Marry glaubte, sie hörte nicht richtig. Ben hatte eine Neue?! Der war ja einer!

"Weißt du wer es ist? Seine Neue?"

"Ja." war Josy karge Antwort. Ihre Stimme klang abfällig.

"Und wer?"

"Cindy." sie sprach den Namen wie Abfall aus.

War ja klar, dachte sich Marry. Eine ihrer Klassentussen. Fast jeder Junge war schon auf Cindy, Mandy oder Alina reingefallen, aber Marry dachte immer, Ben wäre anders. Wie sehr man sich doch täuschen konnte.

"Hey, wenn Ben dich gegen Cindy eintauscht, ist er entweder blind, oder hat kein Gehirn. Bei ihm würde ich sogar auf beides tippen."

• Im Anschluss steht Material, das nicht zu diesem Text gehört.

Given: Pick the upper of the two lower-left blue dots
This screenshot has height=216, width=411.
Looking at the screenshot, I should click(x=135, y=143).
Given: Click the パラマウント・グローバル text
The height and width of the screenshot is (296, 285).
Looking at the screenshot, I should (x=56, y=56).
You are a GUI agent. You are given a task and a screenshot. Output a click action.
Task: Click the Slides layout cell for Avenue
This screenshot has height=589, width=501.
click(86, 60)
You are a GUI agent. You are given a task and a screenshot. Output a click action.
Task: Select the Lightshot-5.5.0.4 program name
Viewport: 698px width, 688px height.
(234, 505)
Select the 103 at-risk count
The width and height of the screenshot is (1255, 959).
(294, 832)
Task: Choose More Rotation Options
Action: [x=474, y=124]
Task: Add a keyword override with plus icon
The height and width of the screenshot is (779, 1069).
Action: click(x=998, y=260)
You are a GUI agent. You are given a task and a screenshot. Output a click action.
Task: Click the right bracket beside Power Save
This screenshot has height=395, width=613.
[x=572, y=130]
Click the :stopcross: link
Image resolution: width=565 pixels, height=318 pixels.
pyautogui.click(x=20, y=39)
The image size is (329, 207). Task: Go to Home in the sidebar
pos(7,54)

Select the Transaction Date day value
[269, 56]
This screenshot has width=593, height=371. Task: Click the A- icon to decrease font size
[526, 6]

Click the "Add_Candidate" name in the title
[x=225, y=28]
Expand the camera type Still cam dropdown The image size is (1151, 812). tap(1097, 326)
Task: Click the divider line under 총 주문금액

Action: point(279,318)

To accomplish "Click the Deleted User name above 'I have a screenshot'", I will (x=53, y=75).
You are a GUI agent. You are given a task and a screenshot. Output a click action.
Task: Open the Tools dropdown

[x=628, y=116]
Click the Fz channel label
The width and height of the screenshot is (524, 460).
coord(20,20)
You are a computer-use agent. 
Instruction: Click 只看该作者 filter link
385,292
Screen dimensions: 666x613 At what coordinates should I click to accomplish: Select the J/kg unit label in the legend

Ein klägliches Lachen entfuhr Josy, aber es war immerhin schon ein Anfang.

"Aber komm, sieh es positiv. Du bist wenigstens nicht auf dieses Arschloch reingefallen. Du hast nicht mit ihm geschlafen. Und ich kann dir eines ganz sicher sagen, hättest du es getan, hätte er dich dann verlassen, weil er dann alles bekommen hätte, was er bekommen kann. Ben ist einfach ein Testosteron gesteuertes Wesen. Und jetzt hast du die Chance, den Jungen zu finden, der dich will. Dich. Und nicht irgendetwas anderes. Und jetzt komm endlich aus der Ecke raus. Meine Knie tun weh." Das taten sie wirklich, weil Marry die ganze Zeit neben Josy gekniet hatte.

Josy lachte kurz auf und die beiden Mädchen standen auf.

"Ach Josy, wir haben es schon schwer mit Jungen, oder? Komm, der Laden ist zwar jetzt geschlossen, aber ich denke, wir können uns noch einen Kakao machen. Ich lad dich ein." mit diesen Worten zog Marry Josy zum Tresen und drückte sie auf einen Stuhl.

Sie selbst verschwand hinter dem Tresen und fing an, Milch warm zu machen. Sie sprachen nicht und deswegen dachte Marry auch erst, sich verhört zu haben, aber Josy fing wirklich ganz leise an zu sprechen.

"Meinst du denn, ich kann wirklich noch jemanden finden, der MICH liebt?"

"Aber natürlich! Wenn nicht du, wer sonst? Du bist offen, ehrlich, sagst was du denkst, bist hilfsbereit und du lässt dir von niemandem etwas vorschreiben. DU findest auf jeden Fall noch jemanden, der DICH liebt."

"Und wenn nicht?"

Marry knallte Josy den Kakao vor die Nase, er schwappte über und Josy sah sie erschrocken an: "Hör auf so zu denken! Oder ich vergesse mich selbst! Du sagst doch selber immer, man soll an sich glauben! Also tu das auch!"

Josy sah Marry immer noch aus großen Augen an. Doch dann nickte sie: "Du hast recht."